図24は、電磁波吸収体1を用いて形成される電波暗箱60の内部空間の電界強度分布を測定した結果を示すグラフである。図24において、1つめの軸は受信電力を示し、2つめの軸は横軸移動距離を示し、3つめの軸は縦軸移動距離を示す。電波暗箱60の中で図22のように、図22と同じ送信アンテナ52と受信アンテナ53とを、床面に平行である水平な第1方向αにアンテナ間距離L50=1.5mの間隔をあけて設けた。送信アンテナ52は、床面からの高さH52が1.2mの位置に固定され、受信アンテナ53は、第1方向αに直交する水平な第2方向βと、第1および第2方向α,βに直交する鉛直な第3方向γとに、移動可能に設けた。受信アンテナ53を第2方向βおよび第3方向γに移動させながら、受信される電界強度をRhode & Schwarts製テストレシーバーESSで測定した。

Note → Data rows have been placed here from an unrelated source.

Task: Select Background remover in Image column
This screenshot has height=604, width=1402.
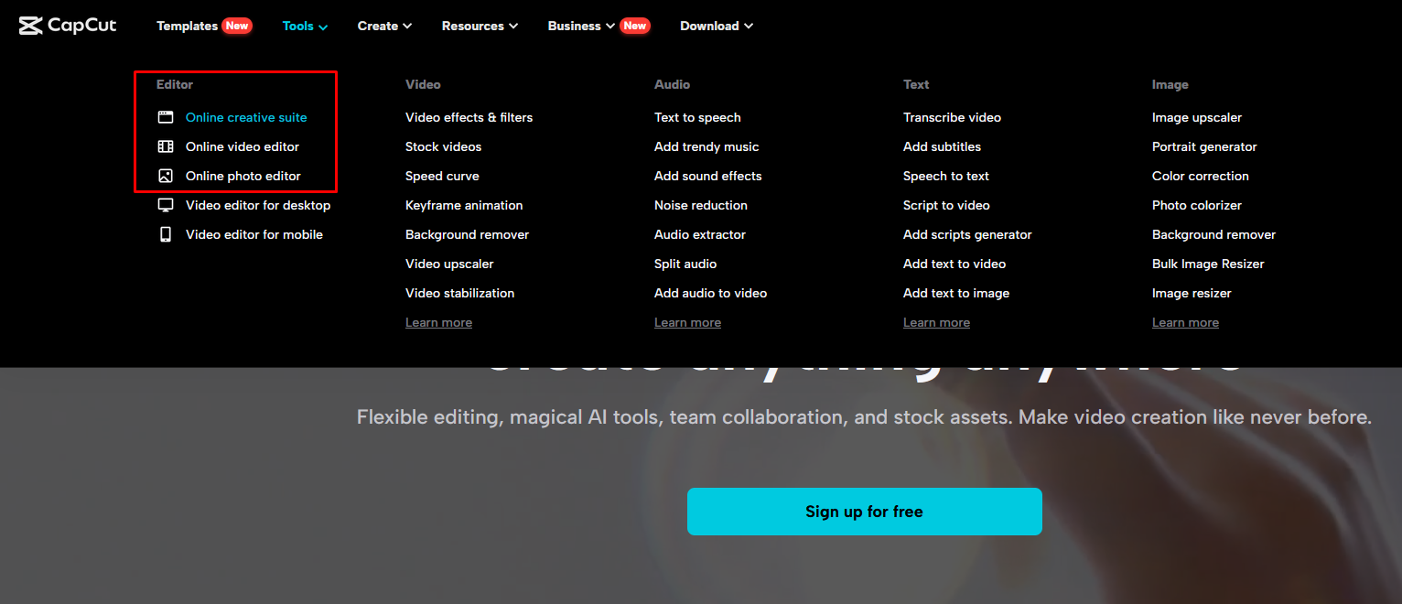Action: (x=1213, y=234)
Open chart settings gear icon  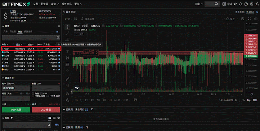coord(243,19)
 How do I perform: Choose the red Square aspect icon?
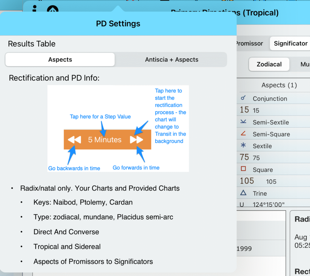[x=243, y=169]
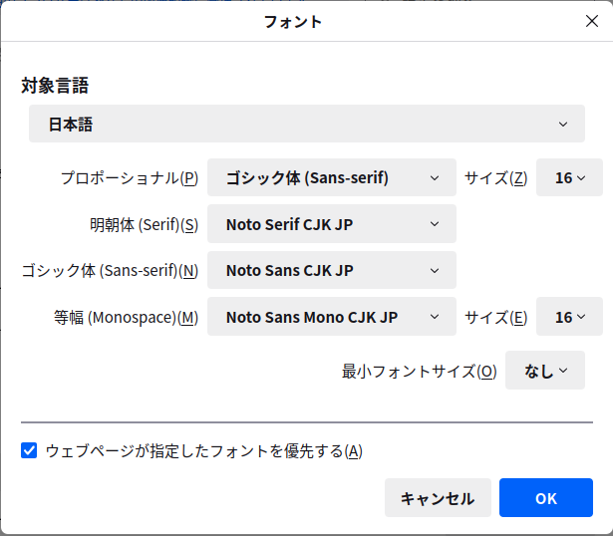Open the プロポーショナル font type dropdown

[331, 177]
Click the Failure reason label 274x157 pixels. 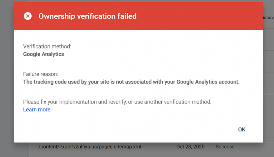[x=40, y=74]
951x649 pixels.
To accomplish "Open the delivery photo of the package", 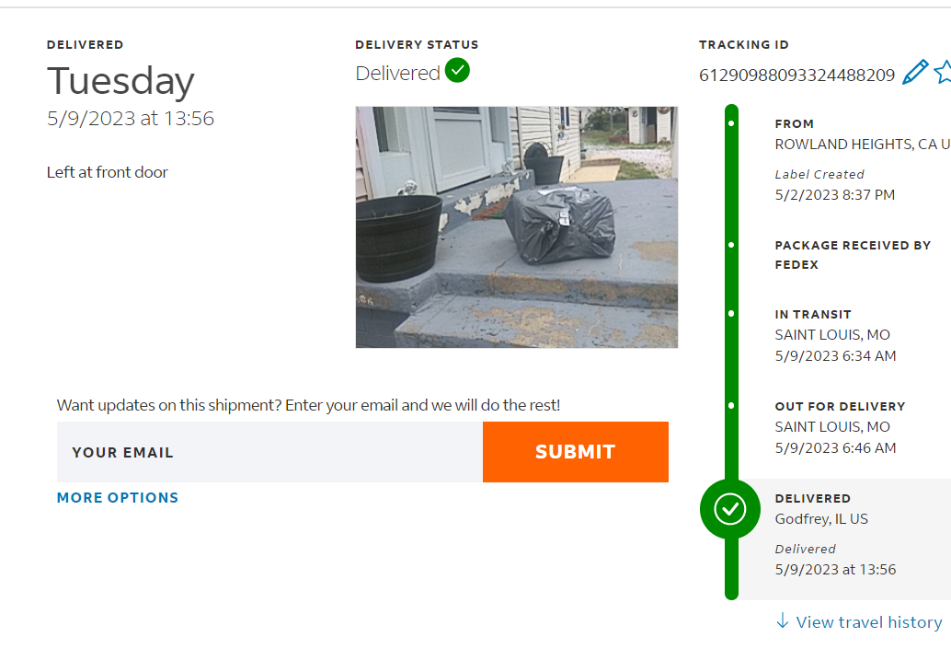I will [516, 227].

結果を図24示す。図24は、通信距離(アンテナ間距離L50)が1.5mである場合の通信方向(第1方向)に垂直な平面における電界強度(受信電圧)分布を示す。また図24には、受信アンテナ53の第2方向βの位置を、受信アンテナ53が送信アンテナ52と第1方向αに平行な直線上に並ぶ基準点からの第2方向β一方への距離(横軸移動距離)で示し、受信アンテナ53の第3方向γの位置を、基準点からの第3方向γ一方への距離(縦軸移動距離)で示す。

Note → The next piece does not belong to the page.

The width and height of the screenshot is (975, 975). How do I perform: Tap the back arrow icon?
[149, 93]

図24に示されるように、電界強度は電波暗箱60内で安定しており、簡易な電波暗箱60として十分に使用可能なレベルである。この電波暗箱60は、反射層2のシールド効果により外乱ノイズや他波干渉等の不要電磁波の影響を受けることなく、その中でタグやリーダ/ライタの品質検査(通信距離評価)や製品開発を遂行することが可能となる。部屋や箱状に組み合わせる場合、電磁波吸収体1の軽量化及び薄型化が重要となる。軽量化は電波暗箱に用いるフレームやアングルや補強筋金の断面積低減に寄与することができ、低コスト化が可能になるためであり、薄型化は内部空間(試験空間)の有効活用につながることになるためである。このように電磁波吸収体を用いて構成される電波暗室構造体は、好適に用いることができる。

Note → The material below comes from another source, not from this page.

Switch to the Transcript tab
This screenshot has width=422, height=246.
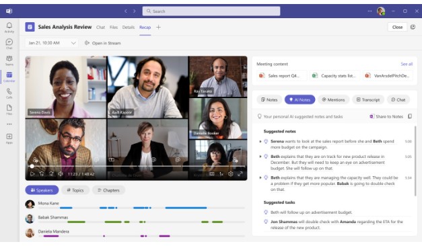368,99
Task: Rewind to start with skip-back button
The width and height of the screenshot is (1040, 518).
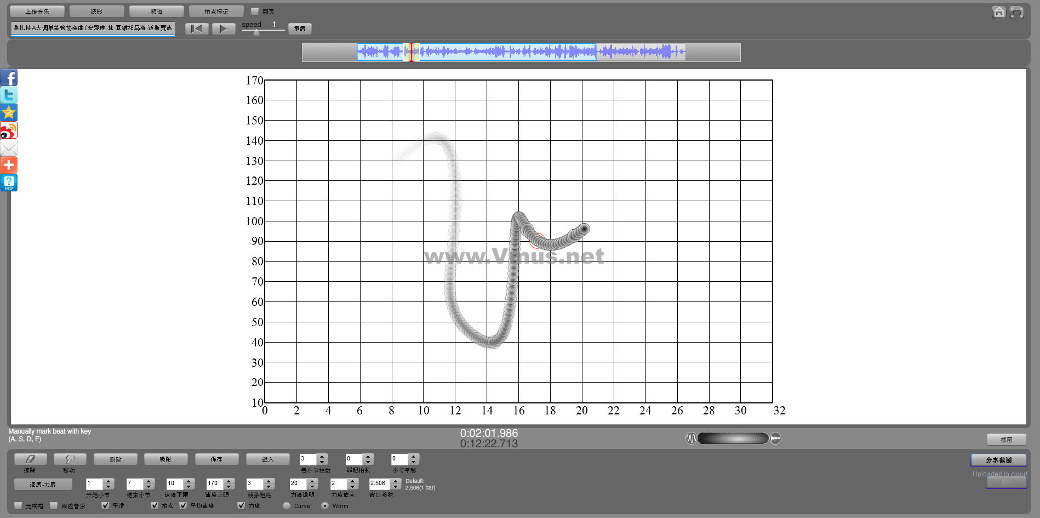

図25は、電磁波吸収体1を用いて形成される送受信方向制御装置70を示す斜視図である。図25(1)は、電磁波吸収体1を用いていない状態の送受信アンテナ71を示し、図25(2)は、電磁波吸収体1を用いて形成される送受信方向制御装置70が側壁として用いられる状態の送受信アンテナ71を示す。送受信方向制御装置70は、図25(2)に示すように、電磁波吸収体1を、内方側に電磁波吸収面(図2の上方側であって反射層2と反対側の面)を向ける態様で筒状、たとえば四角筒状に形成し、軸線方向一端部で送受信アンテナ71の側面に装着し、軸線方向他端部を送受信方向に突出させるように設けられる装置である。軸線方向寸法L70は、20cmである。
図26は、送受信方向制御装置70の性能を評価する試験の結果を示すグラフである。図26の実線が図25(1)の結果、図26の点線が図25(2)の結果となる。図26は、送受信アンテナ71の指向性を測定した結果を示す。図26において、横軸は、測定角度を示し、縦軸は、送受信アンテナ71を送信アンテナとし、別途受信アンテナを設け、その受信アンテナで受信した受信電力を示す。測定角度は、送受信アンテナ71が正面(受信アンテナ)を向いた位置を0°として、右旋方向に一周させ、360°で0°の位置に戻る。受信アンテナと反対を向いた位置が180°となる0°(360°)で正対する位置関係に受信電力測定装置を置き、アンテナの向き(測定角度)に応じた受信電力の変化を測定している。0°(360°)の際の受信電力値から3dB(50%)低下するまでの角度範囲をアンテナ電波指向角度として評価する。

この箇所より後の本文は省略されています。